The usual raise?
pickfire opened this issue · comments
I was looking to send a signal to itself. Like kill(0, SIGTSTP)
but I came across raise which I think may do the same thing, or does it?
In the docs https://docs.rs/signal-hook/0.3.9/signal_hook/low_level/fn.raise.html
The usual raise, just the safe wrapper around it.
What does "the usual raise" means? Is it kill?
I tried using it instead of kill(0, SIGTSTP)
and it seemed to work. I think the docs around this needs some update, maybe it can say it sends the kill signal to itself?
Raise is a standard posix function, see https://linux.die.net/man/3/raise (you can check the internal implementation too ‒ docs.rs has these very handy [src]
buttons). That's what I mean by „usual“. You're welcome to propose a more specific wording, as usual
is a bit informal/vague.
I'd like to point out that this is not equivalent to kill(0, ...)

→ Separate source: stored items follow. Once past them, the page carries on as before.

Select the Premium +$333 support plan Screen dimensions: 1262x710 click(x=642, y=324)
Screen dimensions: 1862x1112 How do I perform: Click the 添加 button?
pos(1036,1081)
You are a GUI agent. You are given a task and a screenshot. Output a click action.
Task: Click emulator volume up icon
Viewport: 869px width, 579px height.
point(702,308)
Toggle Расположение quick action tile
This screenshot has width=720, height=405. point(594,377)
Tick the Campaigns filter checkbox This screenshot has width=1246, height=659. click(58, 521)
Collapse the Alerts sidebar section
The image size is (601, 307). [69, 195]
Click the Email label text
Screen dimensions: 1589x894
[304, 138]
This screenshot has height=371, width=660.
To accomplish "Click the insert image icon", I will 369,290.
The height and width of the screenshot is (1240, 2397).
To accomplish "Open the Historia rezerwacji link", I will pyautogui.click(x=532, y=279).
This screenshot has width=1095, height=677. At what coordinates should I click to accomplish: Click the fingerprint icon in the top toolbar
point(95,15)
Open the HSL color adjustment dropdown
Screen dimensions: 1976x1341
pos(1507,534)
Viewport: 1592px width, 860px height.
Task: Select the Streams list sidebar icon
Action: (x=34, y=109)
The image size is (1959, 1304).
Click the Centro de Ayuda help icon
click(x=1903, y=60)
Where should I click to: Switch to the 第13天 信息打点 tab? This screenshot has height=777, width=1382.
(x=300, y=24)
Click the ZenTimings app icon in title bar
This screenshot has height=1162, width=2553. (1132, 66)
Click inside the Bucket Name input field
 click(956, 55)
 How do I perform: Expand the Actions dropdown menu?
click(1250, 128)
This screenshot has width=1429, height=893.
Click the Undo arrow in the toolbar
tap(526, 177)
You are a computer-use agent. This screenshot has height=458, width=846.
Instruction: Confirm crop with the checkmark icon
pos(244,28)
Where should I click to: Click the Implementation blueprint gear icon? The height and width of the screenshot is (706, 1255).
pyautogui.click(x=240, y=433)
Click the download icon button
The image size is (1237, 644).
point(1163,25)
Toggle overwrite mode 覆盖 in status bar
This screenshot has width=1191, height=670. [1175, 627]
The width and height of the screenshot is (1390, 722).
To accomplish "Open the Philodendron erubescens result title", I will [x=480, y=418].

, which says „If pid equals 0, then sig is sent to every process in the process group of the calling process.“, while raise targets only the calling process/thread. Furthermore, raise
is synchronous and waits for the signal handler to terminate before returning, while kill
only „posts“ the signal and doesn't wait. These are subtle differences, but the whole posix is mostly built around subtleties, therefore the similarity is only the first approximation.